Please return all lines from the records below that include the string "will".

:: PROVIDED RECORDS ::

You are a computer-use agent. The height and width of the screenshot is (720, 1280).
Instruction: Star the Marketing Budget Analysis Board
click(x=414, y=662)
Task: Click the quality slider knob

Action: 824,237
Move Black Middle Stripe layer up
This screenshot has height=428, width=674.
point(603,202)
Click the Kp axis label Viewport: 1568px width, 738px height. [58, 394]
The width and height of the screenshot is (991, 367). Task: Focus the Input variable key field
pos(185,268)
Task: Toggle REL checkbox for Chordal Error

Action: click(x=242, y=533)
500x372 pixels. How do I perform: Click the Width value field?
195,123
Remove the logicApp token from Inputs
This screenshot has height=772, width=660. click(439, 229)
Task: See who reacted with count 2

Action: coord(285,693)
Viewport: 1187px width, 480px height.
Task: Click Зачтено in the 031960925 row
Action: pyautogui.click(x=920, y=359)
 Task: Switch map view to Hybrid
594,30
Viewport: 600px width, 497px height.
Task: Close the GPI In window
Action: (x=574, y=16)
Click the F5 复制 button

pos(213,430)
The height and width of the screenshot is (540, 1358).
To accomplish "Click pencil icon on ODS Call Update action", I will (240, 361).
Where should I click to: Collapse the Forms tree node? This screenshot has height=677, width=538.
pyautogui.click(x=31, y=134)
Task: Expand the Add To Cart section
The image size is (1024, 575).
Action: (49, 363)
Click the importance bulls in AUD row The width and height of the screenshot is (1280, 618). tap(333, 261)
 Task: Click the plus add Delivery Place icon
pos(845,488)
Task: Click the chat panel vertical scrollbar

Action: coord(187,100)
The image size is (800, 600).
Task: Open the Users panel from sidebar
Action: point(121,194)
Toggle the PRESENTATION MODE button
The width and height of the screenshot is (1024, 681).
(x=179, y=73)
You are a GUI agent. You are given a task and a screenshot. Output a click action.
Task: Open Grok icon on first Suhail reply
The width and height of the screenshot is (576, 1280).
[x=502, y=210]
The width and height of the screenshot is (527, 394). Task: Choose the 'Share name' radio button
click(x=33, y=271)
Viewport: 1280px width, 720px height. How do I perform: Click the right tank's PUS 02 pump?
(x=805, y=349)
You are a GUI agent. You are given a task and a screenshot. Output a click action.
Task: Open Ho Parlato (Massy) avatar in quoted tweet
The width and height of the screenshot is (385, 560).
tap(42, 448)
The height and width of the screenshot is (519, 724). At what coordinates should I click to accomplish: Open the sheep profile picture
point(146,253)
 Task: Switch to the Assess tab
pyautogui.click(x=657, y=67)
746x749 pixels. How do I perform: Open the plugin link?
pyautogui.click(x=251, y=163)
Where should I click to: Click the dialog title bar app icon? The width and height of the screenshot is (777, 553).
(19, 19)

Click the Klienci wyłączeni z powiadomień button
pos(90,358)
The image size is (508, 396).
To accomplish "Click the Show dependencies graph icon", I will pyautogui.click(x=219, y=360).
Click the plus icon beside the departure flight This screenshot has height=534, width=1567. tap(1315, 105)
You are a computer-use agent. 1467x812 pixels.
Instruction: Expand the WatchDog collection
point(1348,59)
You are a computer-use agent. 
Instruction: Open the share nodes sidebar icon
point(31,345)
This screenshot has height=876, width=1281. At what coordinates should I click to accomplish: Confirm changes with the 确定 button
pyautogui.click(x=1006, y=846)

:::

[WRITTEN REPLY]
To accomplish "Click pencil icon on ODS Call Update action", I will (240, 361).
To accomplish "Click the Show dependencies graph icon", I will pyautogui.click(x=219, y=360).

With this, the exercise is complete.